_Work order_
Check each line of the entries below for the word "computer", and copy out the ones that have it.

_Data extract_
____
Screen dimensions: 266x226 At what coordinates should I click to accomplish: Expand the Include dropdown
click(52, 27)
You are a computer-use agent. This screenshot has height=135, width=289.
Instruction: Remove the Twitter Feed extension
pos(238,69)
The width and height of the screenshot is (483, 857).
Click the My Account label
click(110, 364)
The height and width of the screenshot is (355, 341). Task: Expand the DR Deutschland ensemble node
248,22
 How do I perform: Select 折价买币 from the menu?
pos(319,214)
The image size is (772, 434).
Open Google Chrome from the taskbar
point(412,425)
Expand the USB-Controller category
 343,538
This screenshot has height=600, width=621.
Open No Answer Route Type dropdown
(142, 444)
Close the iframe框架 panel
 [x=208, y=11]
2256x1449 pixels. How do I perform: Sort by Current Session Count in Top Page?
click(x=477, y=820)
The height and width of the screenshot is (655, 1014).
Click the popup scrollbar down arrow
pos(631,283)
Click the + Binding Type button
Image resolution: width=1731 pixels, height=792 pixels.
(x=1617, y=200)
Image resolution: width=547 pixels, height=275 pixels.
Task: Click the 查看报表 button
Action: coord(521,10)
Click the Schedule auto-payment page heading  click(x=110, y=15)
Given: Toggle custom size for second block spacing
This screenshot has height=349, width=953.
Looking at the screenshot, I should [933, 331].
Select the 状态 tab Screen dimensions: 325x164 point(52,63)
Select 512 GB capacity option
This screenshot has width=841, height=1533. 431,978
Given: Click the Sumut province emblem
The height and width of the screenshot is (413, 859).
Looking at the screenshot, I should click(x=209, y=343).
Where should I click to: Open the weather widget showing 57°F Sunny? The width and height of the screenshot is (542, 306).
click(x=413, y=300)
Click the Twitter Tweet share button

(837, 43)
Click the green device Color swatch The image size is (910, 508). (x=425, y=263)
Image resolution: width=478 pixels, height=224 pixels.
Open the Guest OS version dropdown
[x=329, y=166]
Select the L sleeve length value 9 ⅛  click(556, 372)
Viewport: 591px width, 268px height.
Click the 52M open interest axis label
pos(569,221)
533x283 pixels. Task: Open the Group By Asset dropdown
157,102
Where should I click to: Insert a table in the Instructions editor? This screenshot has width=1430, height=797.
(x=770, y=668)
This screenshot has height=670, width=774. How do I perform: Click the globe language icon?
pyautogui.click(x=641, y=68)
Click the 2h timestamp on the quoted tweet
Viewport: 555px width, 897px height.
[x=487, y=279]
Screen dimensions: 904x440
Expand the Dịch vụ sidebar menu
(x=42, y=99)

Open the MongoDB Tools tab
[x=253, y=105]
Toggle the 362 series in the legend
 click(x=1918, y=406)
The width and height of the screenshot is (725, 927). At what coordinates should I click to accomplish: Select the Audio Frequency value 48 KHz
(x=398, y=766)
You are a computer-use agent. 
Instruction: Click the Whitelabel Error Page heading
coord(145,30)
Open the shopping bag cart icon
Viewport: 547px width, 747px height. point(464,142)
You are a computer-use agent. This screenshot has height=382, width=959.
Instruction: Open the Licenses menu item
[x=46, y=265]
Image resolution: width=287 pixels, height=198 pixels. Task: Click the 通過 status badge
____
_Answer to this problem_
You are a computer-use agent. This screenshot has height=135, width=289.
You are a computer-use agent. 
You are a computer-use agent. This screenshot has height=382, width=959.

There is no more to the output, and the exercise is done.